Crest is a better runner. He’s faster and more elusive, though I think Trickett is a little underrated in that capacity. He’s not Crest, but he’s not Millard, either. The difference is the size, which means durability. We know the staff’s concern with the 6-foot-2, 175-pound (!) Trickett taking hits. We know Crest is the same height and 35 pounds heavier (!), which isn’t a reason to play Crest over Trickett, but is a reason to give a few plays to Crest instead of Trickett.

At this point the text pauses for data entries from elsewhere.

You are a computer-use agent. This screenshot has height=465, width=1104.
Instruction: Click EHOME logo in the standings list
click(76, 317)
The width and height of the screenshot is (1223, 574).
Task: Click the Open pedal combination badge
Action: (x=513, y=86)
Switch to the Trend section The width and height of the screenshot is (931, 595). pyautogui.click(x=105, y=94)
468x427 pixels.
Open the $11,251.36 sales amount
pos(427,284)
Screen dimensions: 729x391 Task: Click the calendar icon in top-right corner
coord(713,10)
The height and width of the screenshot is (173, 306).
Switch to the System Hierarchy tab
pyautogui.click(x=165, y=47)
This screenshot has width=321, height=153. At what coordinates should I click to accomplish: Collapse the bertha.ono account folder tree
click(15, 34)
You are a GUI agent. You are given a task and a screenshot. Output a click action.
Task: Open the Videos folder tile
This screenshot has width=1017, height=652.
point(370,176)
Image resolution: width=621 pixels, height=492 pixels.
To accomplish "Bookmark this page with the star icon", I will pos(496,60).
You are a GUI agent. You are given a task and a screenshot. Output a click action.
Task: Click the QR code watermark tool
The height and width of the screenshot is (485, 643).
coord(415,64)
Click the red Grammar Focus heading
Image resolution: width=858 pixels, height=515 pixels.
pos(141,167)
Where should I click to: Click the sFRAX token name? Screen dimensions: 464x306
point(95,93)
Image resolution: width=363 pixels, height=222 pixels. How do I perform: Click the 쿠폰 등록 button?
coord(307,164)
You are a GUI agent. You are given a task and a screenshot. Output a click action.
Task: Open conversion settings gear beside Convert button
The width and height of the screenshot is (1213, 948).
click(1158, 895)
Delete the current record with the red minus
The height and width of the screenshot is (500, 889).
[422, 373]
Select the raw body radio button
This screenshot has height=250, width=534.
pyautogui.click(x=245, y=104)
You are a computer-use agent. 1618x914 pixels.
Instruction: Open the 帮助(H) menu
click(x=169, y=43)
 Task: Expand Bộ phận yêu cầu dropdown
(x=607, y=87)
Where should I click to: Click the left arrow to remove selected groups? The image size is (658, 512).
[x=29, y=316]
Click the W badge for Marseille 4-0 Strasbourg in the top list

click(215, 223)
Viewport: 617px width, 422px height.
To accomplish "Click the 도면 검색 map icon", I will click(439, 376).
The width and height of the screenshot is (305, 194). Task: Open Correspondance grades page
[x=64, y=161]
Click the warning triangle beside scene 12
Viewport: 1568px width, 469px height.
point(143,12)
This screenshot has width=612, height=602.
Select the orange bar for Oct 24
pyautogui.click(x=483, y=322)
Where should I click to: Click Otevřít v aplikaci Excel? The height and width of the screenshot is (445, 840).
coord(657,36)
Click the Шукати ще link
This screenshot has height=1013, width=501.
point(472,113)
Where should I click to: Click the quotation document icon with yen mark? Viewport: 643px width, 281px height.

Trickett is a better length-of-the-field, flow-of-the-game option who can access the entire offense. Maybe Crest is a solution to the problems WVU had scoring touchdowns from the red zone and just beyond, and that’s a place where an offense will access just a few plays, most of them based on how its seen defenses protect their end zone on film. Crest might have a zone read — which is give it, keep it or throw quick to the backside of the play — and just a few pass plays that have only a couple of reads and routes because it all happens so fast in a tight space.

Or maybe this is 1,500 words for naught. I can’t shake the feeling that  I ought to know better, but you can’t ignore the signs that WVU has something in mind for its freshman quarterback.

(Update: I talked to Someone over at the Puskar Center today, and we kept it off the record, but here’s he said about Crest, punt returns, specific packages, so on and so forth.

“It’s not a gimmick. He’s an athlete. Crest could play receiver really. He’s an athlete. He’s not a typical quarterback like people just think, ‘Oh, he’s a quarterback. He’s going to go in there and just play quarterback.’ He’s an athlete. Right now, they have faith and trust in Crest and you can tell that Crest is going to be the future. He has great potential. It’s just something he has to live up to. Putting him back there on punts just give him an opportunity to get another chance on the field.”)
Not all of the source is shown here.